How To Bring TensorFlow, PyTorch, ONNX, Caffe & Keras Model on Microcontrollers
Microcontrollers are resource constrained devices with very little hard-disk (aka flash) usually under 128KB with a basic CPU operating at 40MHz to 100MHz. No operating system is small enough in size to fit in the flash or is able to boot up without hogging significant compute resources. Under these conditions, machine learning models must be compiled into a binary program that can be loaded into Microcontrollers memory during boot up.
What is a TinyML Compiler
TinyML Compiler takes a trained machine learning model as input and provides a binary library that can be integrated into an application to flash on resource constrained devices like microcontrollers.

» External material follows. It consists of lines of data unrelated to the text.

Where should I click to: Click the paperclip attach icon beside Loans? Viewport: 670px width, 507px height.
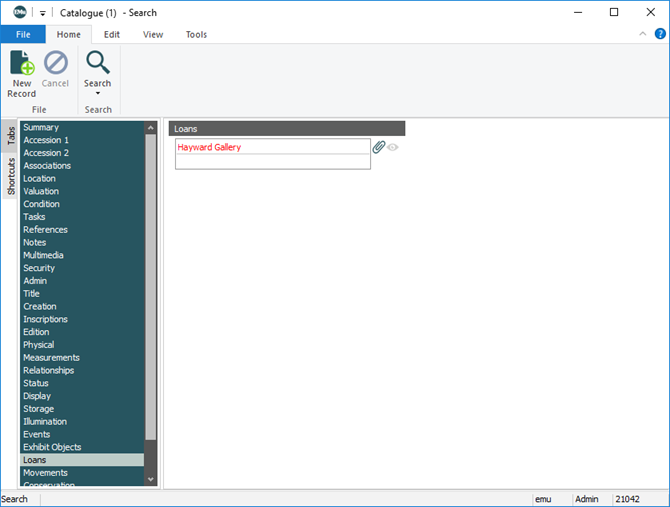coord(379,147)
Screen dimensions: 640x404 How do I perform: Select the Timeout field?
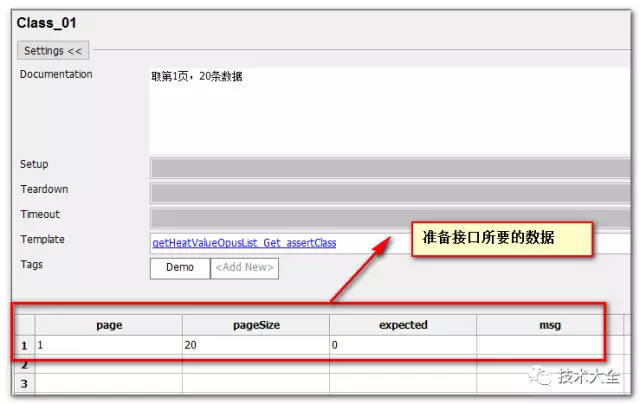[x=390, y=218]
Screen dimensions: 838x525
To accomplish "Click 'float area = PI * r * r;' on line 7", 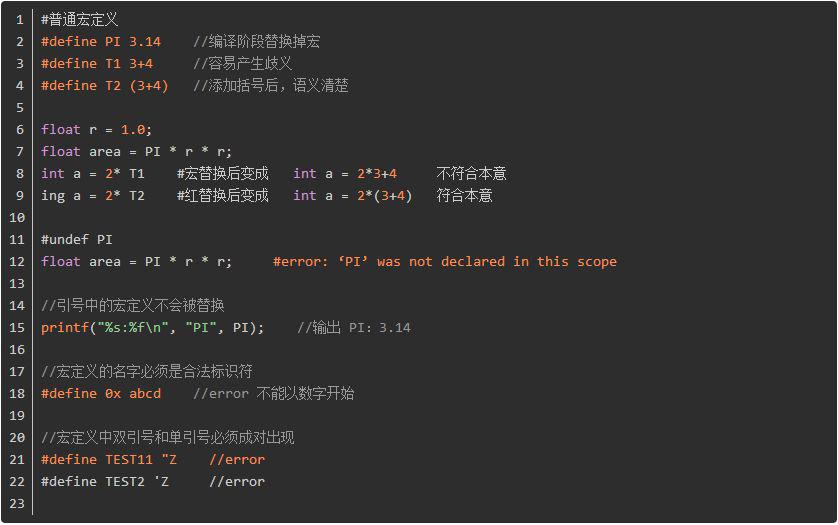I will pyautogui.click(x=136, y=152).
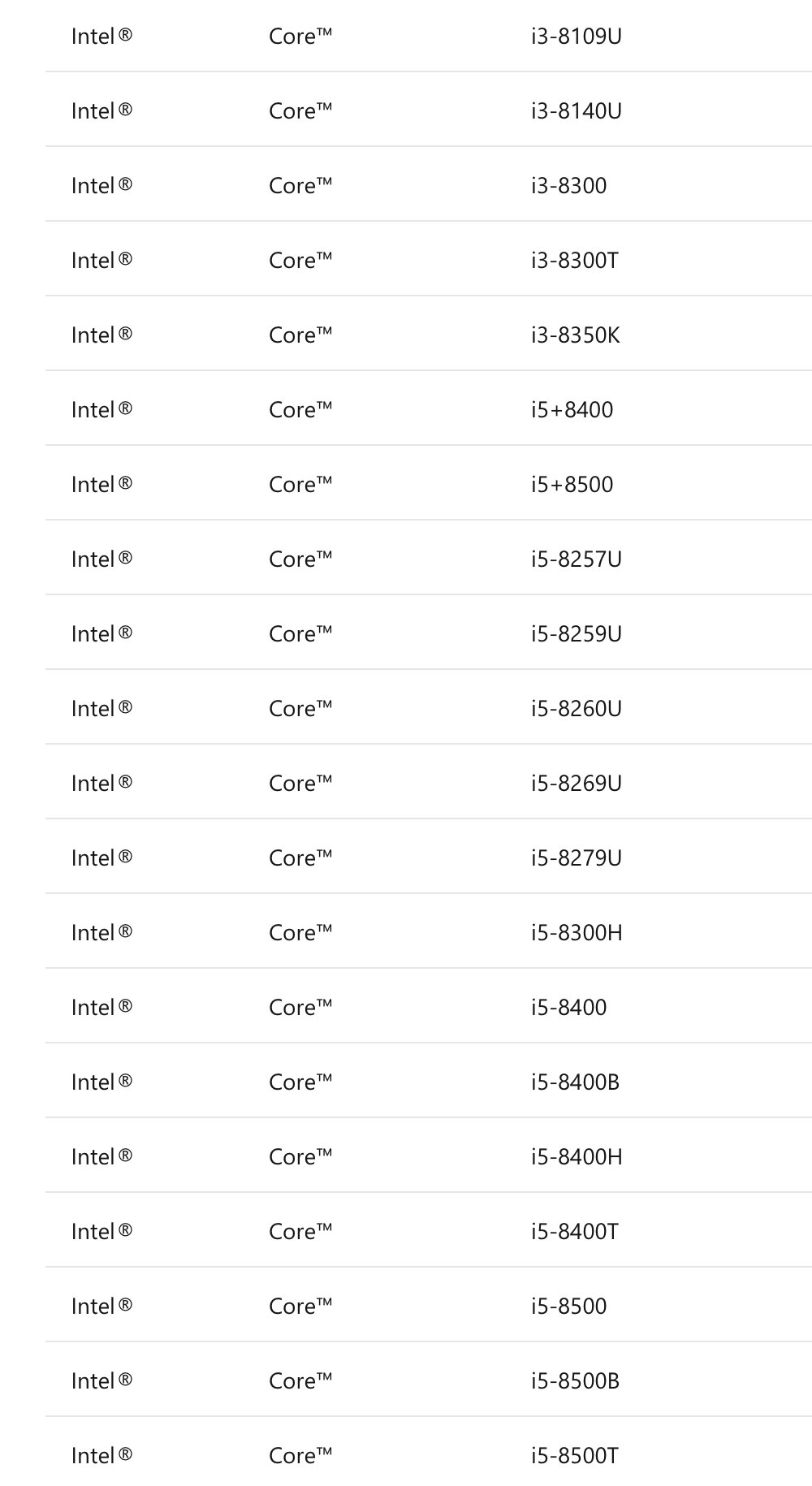Click the Core™ cell in i5-8500 row
This screenshot has height=1486, width=812.
tap(300, 1307)
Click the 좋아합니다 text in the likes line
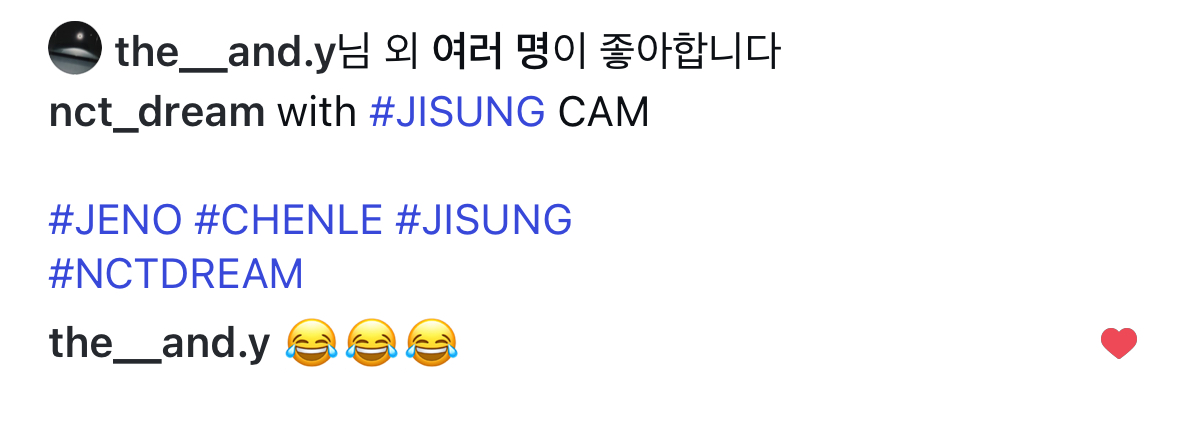Image resolution: width=1179 pixels, height=425 pixels. pos(690,53)
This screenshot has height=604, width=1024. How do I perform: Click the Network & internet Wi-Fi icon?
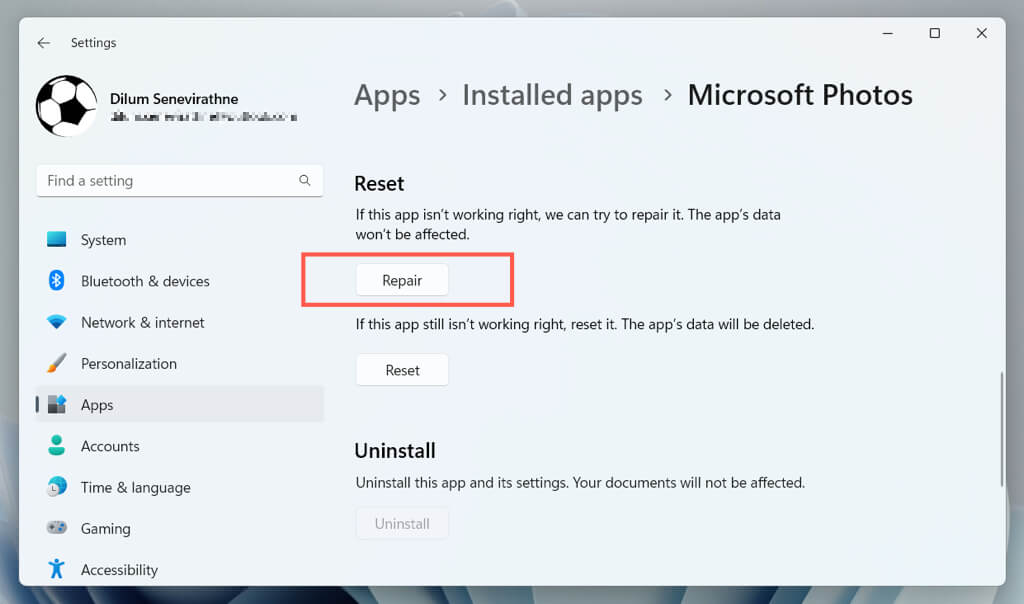(x=57, y=322)
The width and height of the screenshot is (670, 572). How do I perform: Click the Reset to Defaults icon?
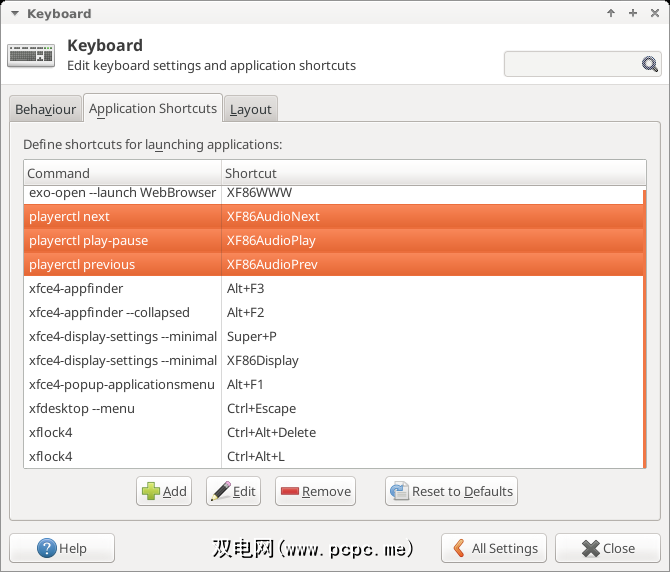(x=400, y=491)
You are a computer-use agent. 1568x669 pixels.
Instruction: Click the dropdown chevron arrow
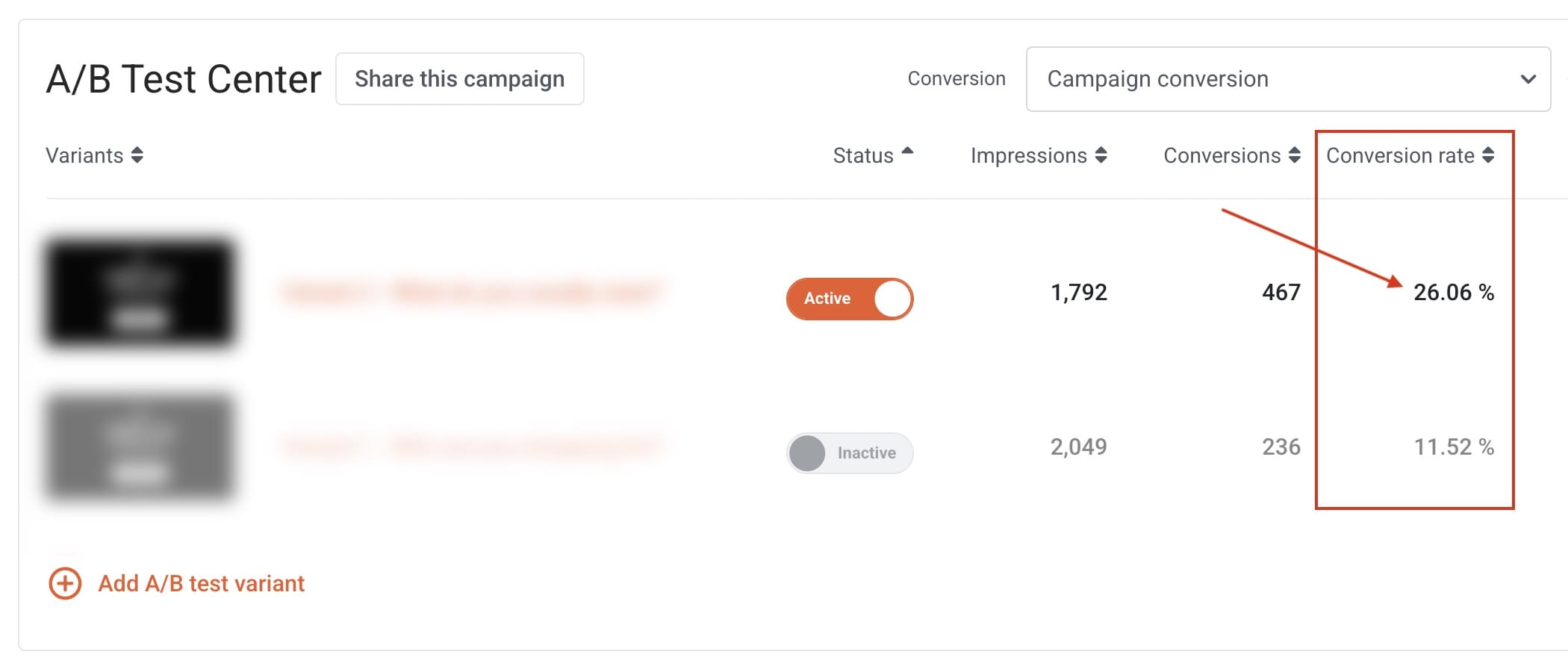1528,79
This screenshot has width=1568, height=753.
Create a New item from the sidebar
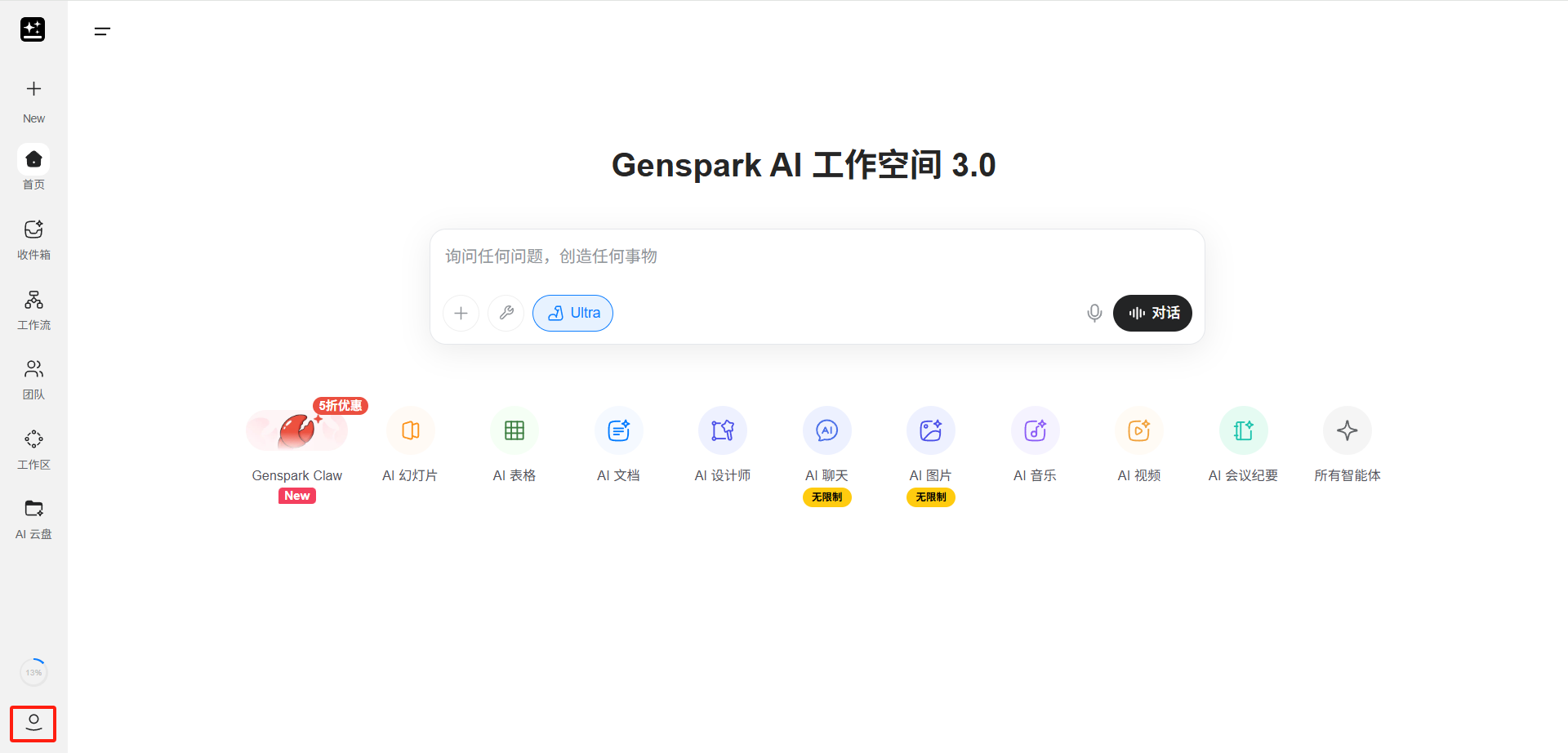click(33, 100)
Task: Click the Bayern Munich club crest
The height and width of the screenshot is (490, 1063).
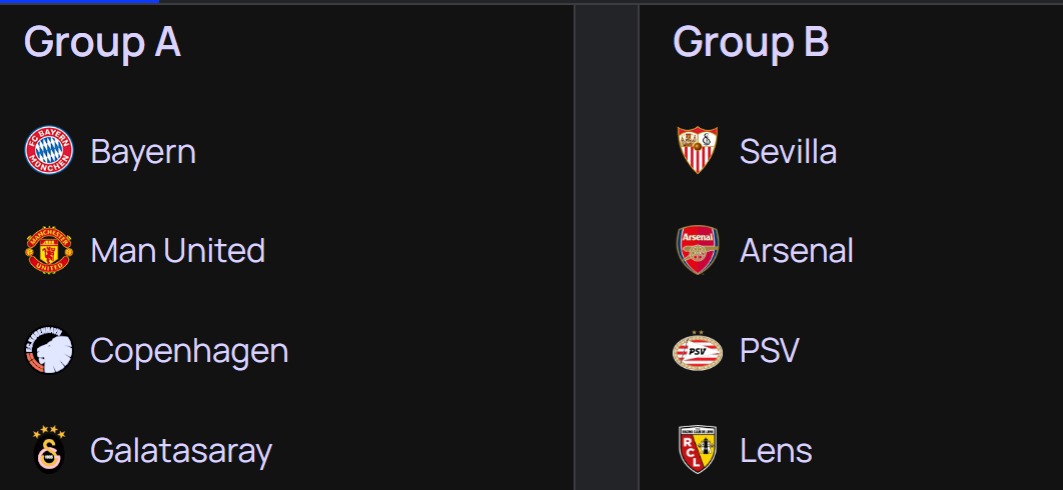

The deepC is a vendor independent TinyML deep learning library, compiler and inference framework designed for small form-factor devices including μControllers, IoT and Edge devices. It is open source and hosted on GitHub - https://github.com/ai-techsystems/deepC
The deepC is targeted towards devices with small formfactor like microcontrollers, which are part of all sorts of household devices: think appliances, cars, and toys. In fact, there are around 30 billion microcontroller-powered devices produced each year. They're cheap, require very little energy, and are very reliable.
How to Compile
One can download and install the deepC step by step by following the instructions mentioned in https://github.com/ai-techsystems/deepC#readme or you can use a proprietary compiler hosted by AITS at https://cainvas.ai-tech.systems/compiler/
TinyML for Greater Good
By bringing deep learning models to tiny microcontrollers, we can boost the intelligence of billions of devices that we use in our lives, without relying on expensive hardware or reliable internet connections. Imagine smart appliances that can adapt to your daily routine, intelligent industrial sensors that understand the difference between problems and normal operation, and magical toys that can help kids learn in fun and delightful ways.